▶ **Activity**: Repeat exactly, please, the opening lines of the data below, through and including the line where "Given: Switch keyboard" sits.

Dataset entries:
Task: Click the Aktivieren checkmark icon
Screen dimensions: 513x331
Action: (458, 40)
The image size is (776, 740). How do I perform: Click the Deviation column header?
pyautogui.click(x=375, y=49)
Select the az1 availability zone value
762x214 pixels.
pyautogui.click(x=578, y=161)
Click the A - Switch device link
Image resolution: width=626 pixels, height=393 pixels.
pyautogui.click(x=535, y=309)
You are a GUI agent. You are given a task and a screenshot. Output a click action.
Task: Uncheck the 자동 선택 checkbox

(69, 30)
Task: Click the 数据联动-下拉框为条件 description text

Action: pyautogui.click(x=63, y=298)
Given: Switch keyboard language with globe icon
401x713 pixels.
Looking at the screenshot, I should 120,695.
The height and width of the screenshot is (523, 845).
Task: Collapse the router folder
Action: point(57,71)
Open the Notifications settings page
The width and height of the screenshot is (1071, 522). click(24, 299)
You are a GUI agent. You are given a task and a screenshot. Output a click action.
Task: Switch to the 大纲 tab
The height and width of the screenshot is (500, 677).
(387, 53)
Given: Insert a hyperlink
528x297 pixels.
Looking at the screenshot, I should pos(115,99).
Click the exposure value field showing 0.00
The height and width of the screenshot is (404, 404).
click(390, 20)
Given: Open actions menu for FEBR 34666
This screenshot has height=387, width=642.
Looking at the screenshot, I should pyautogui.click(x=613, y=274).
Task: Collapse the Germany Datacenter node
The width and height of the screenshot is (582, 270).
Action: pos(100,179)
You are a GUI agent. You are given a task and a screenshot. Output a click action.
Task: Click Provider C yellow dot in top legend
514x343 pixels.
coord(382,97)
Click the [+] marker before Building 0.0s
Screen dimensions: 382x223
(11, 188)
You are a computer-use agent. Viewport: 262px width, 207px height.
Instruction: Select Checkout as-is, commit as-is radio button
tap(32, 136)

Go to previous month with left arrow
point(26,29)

▶ **Answer for the task**:
Task: Click the Aktivieren checkmark icon
Screen dimensions: 513x331
Action: (458, 40)
The image size is (776, 740). How do I perform: Click the Deviation column header?
pyautogui.click(x=375, y=49)
Select the az1 availability zone value
762x214 pixels.
pyautogui.click(x=578, y=161)
Click the A - Switch device link
Image resolution: width=626 pixels, height=393 pixels.
pyautogui.click(x=535, y=309)
You are a GUI agent. You are given a task and a screenshot. Output a click action.
Task: Uncheck the 자동 선택 checkbox

(69, 30)
Task: Click the 数据联动-下拉框为条件 description text

Action: pyautogui.click(x=63, y=298)
Given: Switch keyboard language with globe icon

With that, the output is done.